Что эти подозрения не соответствовали истине, мне подтверждала ее еле ощутимая личная вибрация, порой окрашенная той стыдливостью, которая была присуща нашей связи. Но что, если она как раз от своей робости и от неопытности обращала недостаточно внимания на мои свойства и другие пользовались этим, чтобы подкатиться к ней? Вдруг она, неискушенная, считала, что все это я, не различала, кто с ней, и в итоге к нашим самым что ни на есть интимным играм приобщилось неизвестно сколько незнакомцев?..

Именно тогда я начал выделять из себя известковое вещество. Хотелось сделать что-нибудь, что однозначно засвидетельствовало бы мое присутствие, что охранило бы присутствие меня как индивидуальности от зыбкой мешанины всего прочего. Теперь уже нет смысла громоздить слова, пытаясь объяснить, в чем заключалась новизна этого, моего намерения, вполне довольно сказанного мною слова сделать, мне хотелось сделать, и, учитывая, что я никогда и ничего не делал и не думал, что такое возможно, одно это уже было знаменательным событием. Так я и начал делать первое, что задалось, и получилась раковина. С краю своей мясистой мантии я с помощью определенных желёз стал извергать порции субстанции, которые принимали закругленную форму, так что я в итоге весь покрылся твердым разноцветным щитом — с наружной стороны шероховатым, изнутри блестящим. Следить за его формой я, конечно, не имел возможности, так как все время, свернутый в клубочек, молча выделял и выделял из себя вещество. Я не остановился и тогда, когда уже весь окружен был раковиной, и пошел на следующий виток.

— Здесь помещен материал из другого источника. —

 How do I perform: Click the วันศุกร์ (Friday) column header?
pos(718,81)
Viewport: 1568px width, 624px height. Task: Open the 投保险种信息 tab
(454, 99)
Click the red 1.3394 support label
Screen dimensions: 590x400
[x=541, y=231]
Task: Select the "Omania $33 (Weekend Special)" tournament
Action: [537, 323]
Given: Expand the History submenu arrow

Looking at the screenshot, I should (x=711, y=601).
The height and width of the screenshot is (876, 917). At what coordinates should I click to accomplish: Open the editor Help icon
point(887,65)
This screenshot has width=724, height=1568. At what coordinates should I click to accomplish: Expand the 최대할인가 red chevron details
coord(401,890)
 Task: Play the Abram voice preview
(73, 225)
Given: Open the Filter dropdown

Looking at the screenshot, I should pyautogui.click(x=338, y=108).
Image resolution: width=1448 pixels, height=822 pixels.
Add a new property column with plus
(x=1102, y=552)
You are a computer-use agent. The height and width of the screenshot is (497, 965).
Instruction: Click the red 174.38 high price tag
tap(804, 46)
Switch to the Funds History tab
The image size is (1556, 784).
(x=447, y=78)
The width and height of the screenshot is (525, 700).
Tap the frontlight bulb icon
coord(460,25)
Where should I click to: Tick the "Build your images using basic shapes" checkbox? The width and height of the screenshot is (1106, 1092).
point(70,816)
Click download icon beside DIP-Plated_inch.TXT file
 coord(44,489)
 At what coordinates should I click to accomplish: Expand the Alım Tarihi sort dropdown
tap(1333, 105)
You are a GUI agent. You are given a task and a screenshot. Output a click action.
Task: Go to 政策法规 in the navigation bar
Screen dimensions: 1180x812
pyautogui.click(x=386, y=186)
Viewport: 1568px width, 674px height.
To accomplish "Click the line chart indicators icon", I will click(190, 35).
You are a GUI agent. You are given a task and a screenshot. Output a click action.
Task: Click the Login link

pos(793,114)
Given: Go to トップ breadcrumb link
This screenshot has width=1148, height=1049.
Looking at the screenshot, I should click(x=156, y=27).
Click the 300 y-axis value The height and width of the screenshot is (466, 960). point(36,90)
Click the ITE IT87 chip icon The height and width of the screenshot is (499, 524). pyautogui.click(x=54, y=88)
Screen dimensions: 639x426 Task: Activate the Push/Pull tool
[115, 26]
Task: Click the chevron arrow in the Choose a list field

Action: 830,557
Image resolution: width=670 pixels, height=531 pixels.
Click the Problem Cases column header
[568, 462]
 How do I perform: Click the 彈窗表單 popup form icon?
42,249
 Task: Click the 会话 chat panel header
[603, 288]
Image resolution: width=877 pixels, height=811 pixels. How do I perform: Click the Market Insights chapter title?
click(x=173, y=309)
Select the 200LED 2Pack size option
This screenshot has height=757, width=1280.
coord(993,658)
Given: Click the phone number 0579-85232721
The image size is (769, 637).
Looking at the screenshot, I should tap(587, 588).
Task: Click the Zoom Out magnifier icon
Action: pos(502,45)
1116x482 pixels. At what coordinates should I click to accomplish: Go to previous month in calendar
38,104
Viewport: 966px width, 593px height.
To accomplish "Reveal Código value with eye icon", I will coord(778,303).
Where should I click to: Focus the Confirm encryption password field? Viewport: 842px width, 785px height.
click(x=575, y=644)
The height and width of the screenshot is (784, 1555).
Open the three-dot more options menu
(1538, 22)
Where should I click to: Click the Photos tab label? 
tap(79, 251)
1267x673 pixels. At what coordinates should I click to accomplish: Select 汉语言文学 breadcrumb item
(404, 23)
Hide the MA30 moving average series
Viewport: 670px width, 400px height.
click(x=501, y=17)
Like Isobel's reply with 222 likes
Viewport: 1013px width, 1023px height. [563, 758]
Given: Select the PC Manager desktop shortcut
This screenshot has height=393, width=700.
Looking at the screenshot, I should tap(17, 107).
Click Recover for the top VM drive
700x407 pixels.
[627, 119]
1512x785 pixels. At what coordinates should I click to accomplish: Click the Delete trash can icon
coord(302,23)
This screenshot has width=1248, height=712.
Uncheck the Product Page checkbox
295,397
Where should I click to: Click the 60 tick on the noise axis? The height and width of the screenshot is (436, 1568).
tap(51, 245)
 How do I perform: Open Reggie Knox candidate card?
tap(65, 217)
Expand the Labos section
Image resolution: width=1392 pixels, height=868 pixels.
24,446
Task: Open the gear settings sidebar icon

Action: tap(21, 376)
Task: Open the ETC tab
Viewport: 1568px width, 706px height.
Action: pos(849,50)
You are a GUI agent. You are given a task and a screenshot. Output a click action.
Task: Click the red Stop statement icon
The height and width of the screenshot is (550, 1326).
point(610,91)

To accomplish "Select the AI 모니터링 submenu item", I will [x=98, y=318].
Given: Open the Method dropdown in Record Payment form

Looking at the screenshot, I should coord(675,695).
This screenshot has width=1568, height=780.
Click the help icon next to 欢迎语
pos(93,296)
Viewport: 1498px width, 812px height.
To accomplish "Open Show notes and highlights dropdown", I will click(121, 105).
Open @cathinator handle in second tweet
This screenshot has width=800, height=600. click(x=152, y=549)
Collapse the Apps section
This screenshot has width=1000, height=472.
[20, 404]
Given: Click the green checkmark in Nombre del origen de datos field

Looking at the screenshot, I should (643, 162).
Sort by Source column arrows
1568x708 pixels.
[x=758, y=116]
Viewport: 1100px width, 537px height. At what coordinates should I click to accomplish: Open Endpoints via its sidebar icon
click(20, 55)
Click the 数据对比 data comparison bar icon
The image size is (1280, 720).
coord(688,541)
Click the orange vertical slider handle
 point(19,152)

Моя раковина оказалась из числа закрученных спиралью, при виде каковых вам кажется, что это дело очень трудоемкое, хотя на самом деле просто нужно быть настойчивым и потихоньку непрерывно извергать один и тот же материал, наращивая за витком виток.

Возникнув, раковина стала для меня необходимым, неизбежным местом пребывания, защитой, позволявшей выжить, без которой было бы несдобровать. Но делал я ее не потому, что она так была нужна мне, а наоборот, как тот, кто испускает возглас, без которого прекрасно мог бы обойтись, но тем не менее восклицает: «Ой!» или «Ого!» — так делал раковину я, то есть лишь для того, чтоб выразить себя. И в это самовыражение я вкладывал все свои помыслы о ней, свою досаду, свою влюбленность и желание жить для нее, желание быть самим собою для нее, такой как она есть, любовь к себе, которую я вкладывал в любовь к ней, — все, что можно было выразить лишь этим панцирем, закрученным спиралью.

Через равные промежутки известковая субстанция оказывалась у меня цветной, и в результате получилось множество красивых полос, пересекающих витки. Эта раковина была чем-то от меня отличным и одновременно самой истинной частью меня, объясняющей, кто я такой, моим портретом, претворенным в ритмичную систему объемов, полос, цветов и твердого вещества, но в то же время и ее портретом, претворенным в эту же систему, в точности отображающим ее, поскольку в это время она строила себе точь-в-точь такую же раковину, и я, сам того не зная, подражал ей, а она, не зная, подражала мне, и прочие все тоже занимались подражанием друг другу, сотворяя одинаковые раковины, так что вроде бы наметился порочный круг, но в этих раковинах, одинаковых на первый взгляд, присматриваясь, замечаешь множество мелких различий, которые позднее могут стать огромными.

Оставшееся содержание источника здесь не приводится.